More than numbers: colleges should practice holistic review policy

February 5, 2015 — by Fiona Sequeira

When evaluating applicants, colleges should practice holistic review policy, which allows them to gain insight into the qualities that transcend academic statistics.  

When evaluating applicants, colleges should practice holistic review policy, which allows them to gain insight into the qualities that transcend academic statistics.  

While empirical data such as GPA and standardized test scores are useful markers for academic achievement, they do not always portray the full scope of a student’s qualities, which are better demonstrated through the level of their extracurriculars, jobs, creative talents and passions and essays. While many colleges do consider these other aspects in the overall application package, a better balance needs to be attained, as far too much stress is placed first and foremost on the straight up numbers.

The result? Students are defined by a constricted point of view, which is more fit for robots than living, breathing human beings. The emphasis in applications ought to rest on the whole person, and how the individual can contribute to the school and world in meaningful ways. After all, intangible qualities that make each student valuable cannot be wholly measured by the small boxes allocated for scores on an application.
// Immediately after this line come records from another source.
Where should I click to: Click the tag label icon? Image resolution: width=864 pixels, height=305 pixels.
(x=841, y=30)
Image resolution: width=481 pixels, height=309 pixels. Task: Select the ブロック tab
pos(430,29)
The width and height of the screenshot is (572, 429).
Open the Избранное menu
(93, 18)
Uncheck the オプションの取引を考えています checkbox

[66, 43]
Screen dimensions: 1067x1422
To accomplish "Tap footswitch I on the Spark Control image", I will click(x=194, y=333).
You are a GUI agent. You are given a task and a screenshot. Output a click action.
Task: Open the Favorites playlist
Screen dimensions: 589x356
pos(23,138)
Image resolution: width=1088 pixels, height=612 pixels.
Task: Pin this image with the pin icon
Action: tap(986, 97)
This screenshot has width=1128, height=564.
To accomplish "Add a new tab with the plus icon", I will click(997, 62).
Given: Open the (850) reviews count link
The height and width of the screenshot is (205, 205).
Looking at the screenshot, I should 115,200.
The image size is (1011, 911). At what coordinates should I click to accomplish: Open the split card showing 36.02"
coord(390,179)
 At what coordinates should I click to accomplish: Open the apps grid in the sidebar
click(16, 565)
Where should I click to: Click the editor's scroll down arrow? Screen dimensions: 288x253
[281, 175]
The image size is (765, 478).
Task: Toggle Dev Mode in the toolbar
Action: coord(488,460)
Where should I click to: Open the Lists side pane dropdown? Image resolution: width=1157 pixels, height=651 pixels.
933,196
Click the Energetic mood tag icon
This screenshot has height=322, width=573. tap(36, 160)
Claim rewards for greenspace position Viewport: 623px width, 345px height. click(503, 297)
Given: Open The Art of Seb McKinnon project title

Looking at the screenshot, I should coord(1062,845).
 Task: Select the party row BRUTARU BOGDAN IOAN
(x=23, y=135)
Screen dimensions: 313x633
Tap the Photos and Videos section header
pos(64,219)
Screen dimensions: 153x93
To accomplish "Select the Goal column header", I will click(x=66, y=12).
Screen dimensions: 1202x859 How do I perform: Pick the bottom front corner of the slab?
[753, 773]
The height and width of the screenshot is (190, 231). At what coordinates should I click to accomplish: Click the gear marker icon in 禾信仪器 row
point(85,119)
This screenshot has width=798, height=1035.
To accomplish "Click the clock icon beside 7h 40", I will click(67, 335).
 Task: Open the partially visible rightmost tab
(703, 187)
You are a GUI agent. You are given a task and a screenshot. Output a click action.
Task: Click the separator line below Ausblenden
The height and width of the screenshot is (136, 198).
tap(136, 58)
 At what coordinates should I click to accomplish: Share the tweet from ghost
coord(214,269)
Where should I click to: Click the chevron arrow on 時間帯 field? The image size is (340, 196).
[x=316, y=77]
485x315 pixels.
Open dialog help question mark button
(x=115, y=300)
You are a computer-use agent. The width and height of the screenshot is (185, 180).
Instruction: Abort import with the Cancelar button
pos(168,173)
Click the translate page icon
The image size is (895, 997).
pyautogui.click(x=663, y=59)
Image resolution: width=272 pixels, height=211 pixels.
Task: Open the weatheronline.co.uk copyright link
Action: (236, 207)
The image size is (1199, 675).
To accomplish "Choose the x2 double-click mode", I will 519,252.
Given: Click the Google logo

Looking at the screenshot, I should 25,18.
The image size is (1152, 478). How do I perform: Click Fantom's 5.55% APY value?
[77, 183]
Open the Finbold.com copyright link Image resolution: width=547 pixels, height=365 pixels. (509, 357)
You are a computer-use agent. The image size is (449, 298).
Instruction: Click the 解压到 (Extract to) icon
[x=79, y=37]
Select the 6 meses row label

UCs often solely look at grades and test scores to get students through the door, and it is only after they’re in that the other aspects of their applications are considered. This approach neglects the other parts of a student that distinguish them from others.

Under the holistic admissions policy, a student with a lower GPA who swims or plays the French horn at a national or award-winning level may be admitted over a student with a high SAT who does not participate in any meaningful extracurriculars. By giving extracurriculars and other endeavors more weight than test scores in the admissions process, colleges are taking the time to get to know a student as an individual with distinct talents, and can thus make a more informed decision.

However, some students regard holistic applications with uneasiness because they are characterized by undefined subjectivity. For example, how can colleges compare principal violinist A to yearbook editor-in-chief B? Aren’t they both leadership positions?

That’s where empirical data is effective: it’s objective, clear cut, and evens the playing field, unlike holistic review, which may be enshrouded in smoke and mirrors regarding exactly how qualities other than numbers are measured. Additionally, students may even fraudulently mold themselves to embody “authenticity” by pursuing specific extracurriculars because they believe they will demonstrate qualities colleges like. Holistic review may not be a foolproof method, yet without it, the admissions process would be nowhere close to an accurate assessment of a potential applicant.

Yes, achievement in challenging courses is an important constituent of all college applications, and colleges need to be assured that the students they admit will succeed academically at their institution. However, holistic admissions do not neglect empirical data it just places other aspects of the application at the same level, or even above.

Colleges should practice the holistic review policy because students will be able to avoid judgment based solely on cold, emotionless numbers. Whether or not a student receives a thin envelope or a congratulatory acceptance from the college of his or her choice, the student should at least be assured that they were considered as a whole person.